Earl William Anderson

Personal information
- Born: March 13, 1897 Charleston, Illinois, US
- Died: July 21, 1965 (aged 68) Columbus, Ohio, US

Career information
- High school: Charleston, Illinois, High School
- College: Illinois (1917–1918)
- Position: Forward

Career highlights
- Helms All-American (1918); First-team All-Big Ten;

= Earl William Anderson =

American basketball player (1897–1965)

Earl William Anderson (March 13, 1897 – July 21, 1965) was an American college basketball standout for Illinois in the 1910s. A forward, Anderson lead the Fighting Illini in scoring, averaging over 13 points per game during the season. Graduating from Charleston High School, Anderson was the son of prominent Coles County attorney, Albert Carman Anderson and Nellie Wright. Anderson initially took undergraduate coursework at Eastern Illinois State Teachers College, also in Charleston, attending through the '17 spring semester. He transferred to the University of Illinois in order to gain his bachelor's degree in education in 1918. While at Illinois, Anderson was captain of the basketball team.

==Post Illinois==
After completing his undergraduate studies, Anderson enlisted and was a lieutenant in the navy during World War I, however, based on the fact that the war ended in November 1918, he did not have to see any combat. Upon his return, Anderson married Miss Helen Root, of Charleston and from 1919 to 1924, he took on the role of superintendent of schools for the district he graduated from, Charleston. Anderson continued his education during this time-frame, completing his master's and doctoral degrees from Columbia University in 1926 and 1927 respectively.

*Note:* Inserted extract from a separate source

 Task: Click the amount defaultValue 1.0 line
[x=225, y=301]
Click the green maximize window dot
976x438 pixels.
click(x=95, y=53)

Education became a passion for Anderson and in 1926 he took a position as an associate professor at the University of Kansas in their department of education. After one year at Kansas, Anderson moved into an associate professor position at Ohio State, where he would remain for 35 years. During his time at Ohio State, Anderson would advance to become the chair of department of education in 1956, retiring from that post in 1962.